(DATA FOR THE TASK begins)
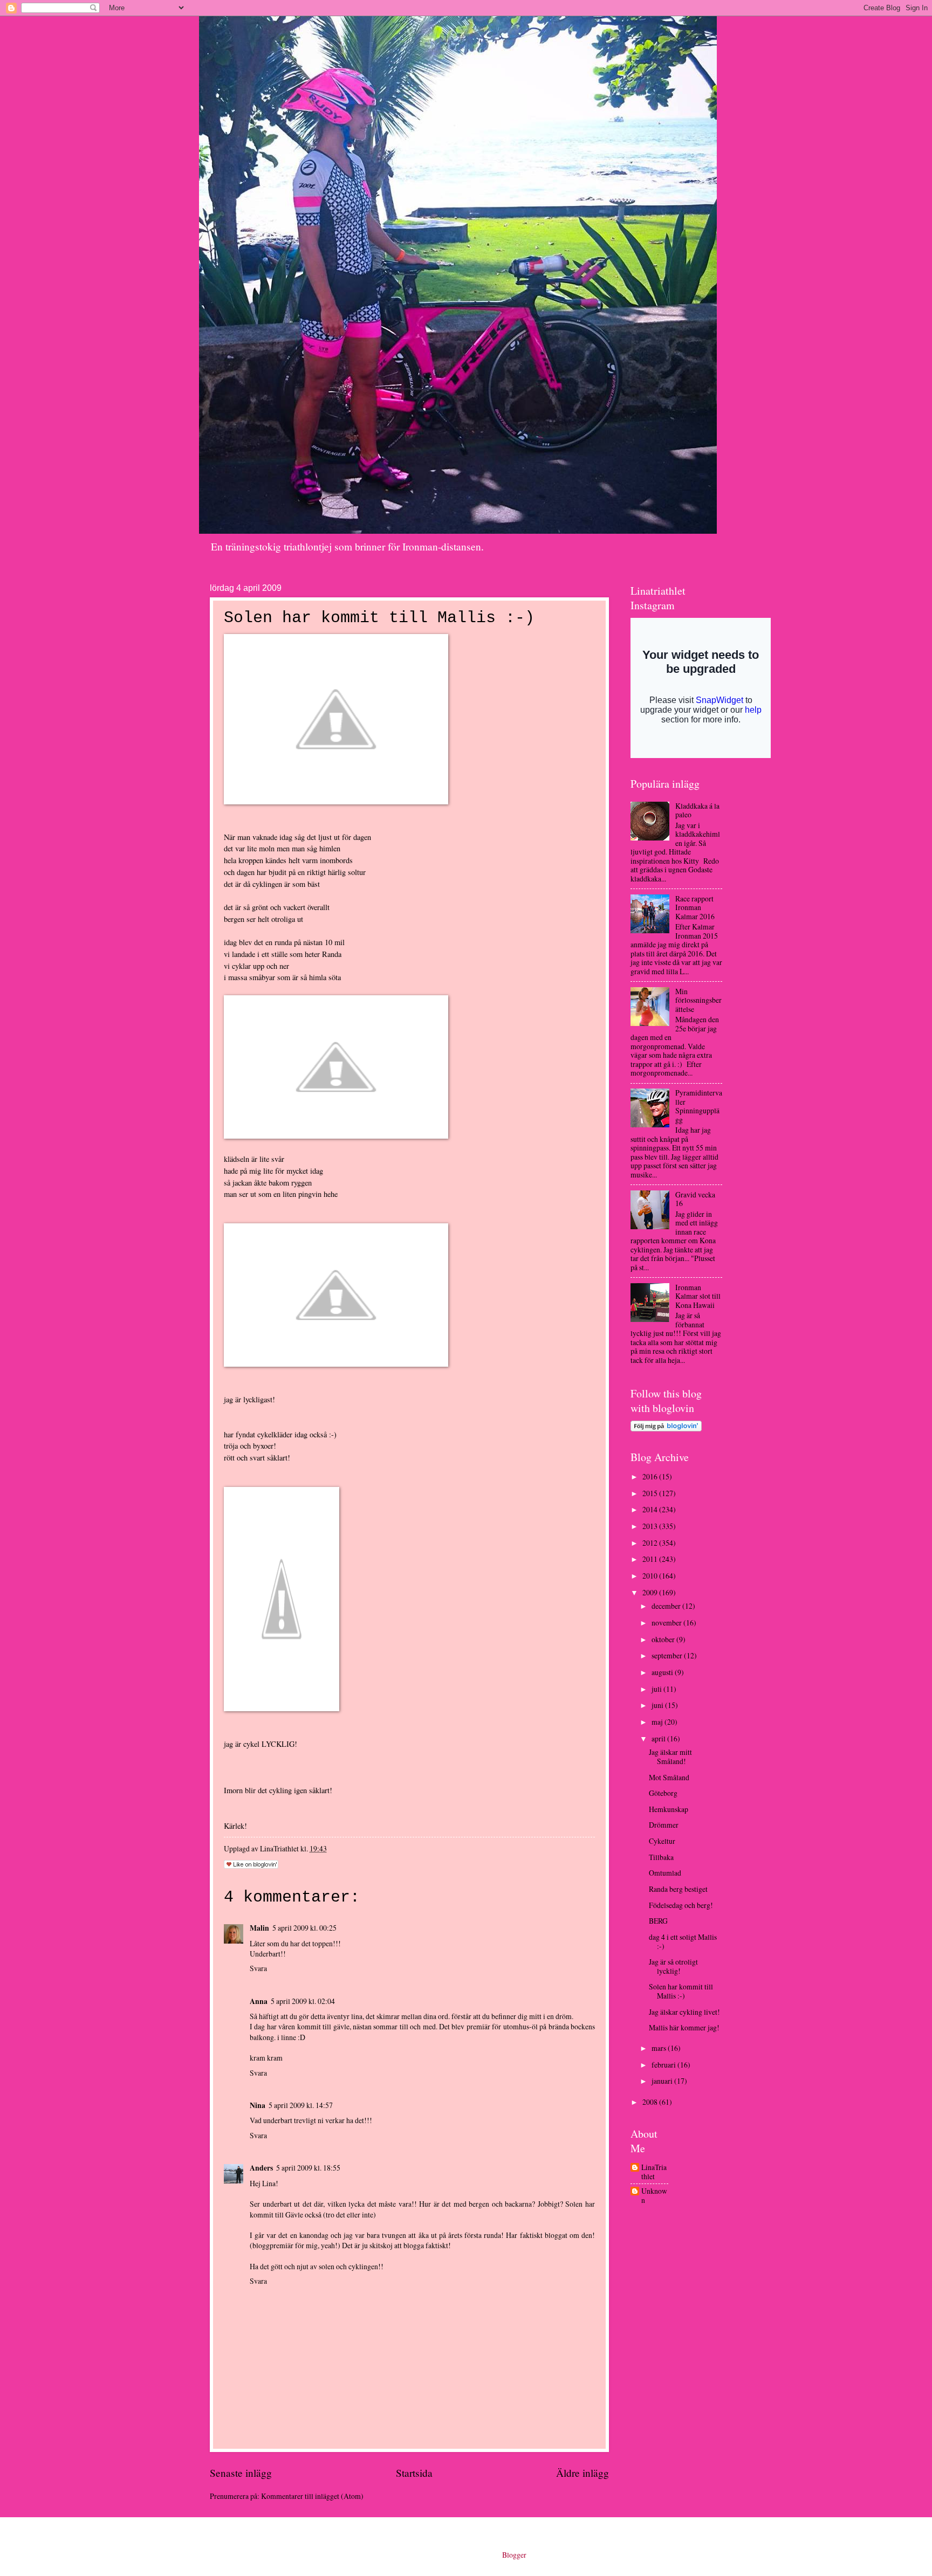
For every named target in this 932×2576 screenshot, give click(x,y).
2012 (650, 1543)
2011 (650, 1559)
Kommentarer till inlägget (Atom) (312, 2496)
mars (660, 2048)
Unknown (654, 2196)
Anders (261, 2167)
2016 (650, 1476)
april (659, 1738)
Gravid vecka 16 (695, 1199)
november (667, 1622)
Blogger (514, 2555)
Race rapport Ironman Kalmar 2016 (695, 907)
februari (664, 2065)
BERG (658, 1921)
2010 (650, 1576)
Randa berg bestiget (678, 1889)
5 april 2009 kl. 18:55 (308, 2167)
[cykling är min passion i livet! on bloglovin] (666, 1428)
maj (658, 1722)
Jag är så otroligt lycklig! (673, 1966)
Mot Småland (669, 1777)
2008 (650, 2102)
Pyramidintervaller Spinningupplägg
(DATA FOR THE TASK ends)
WORK TO BE COMPLETED.
What you return must match, line for line, the data from the line containing "Randa berg bestiget (678, 1889)" to its end, both ends included.

RESULT FOR THIS EXERCISE.
Randa berg bestiget (678, 1889)
5 april 2009 kl. 18:55 (308, 2167)
[cykling är min passion i livet! on bloglovin] (666, 1428)
maj (658, 1722)
Jag är så otroligt lycklig! (673, 1966)
Mot Småland (669, 1777)
2008 (650, 2102)
Pyramidintervaller Spinningupplägg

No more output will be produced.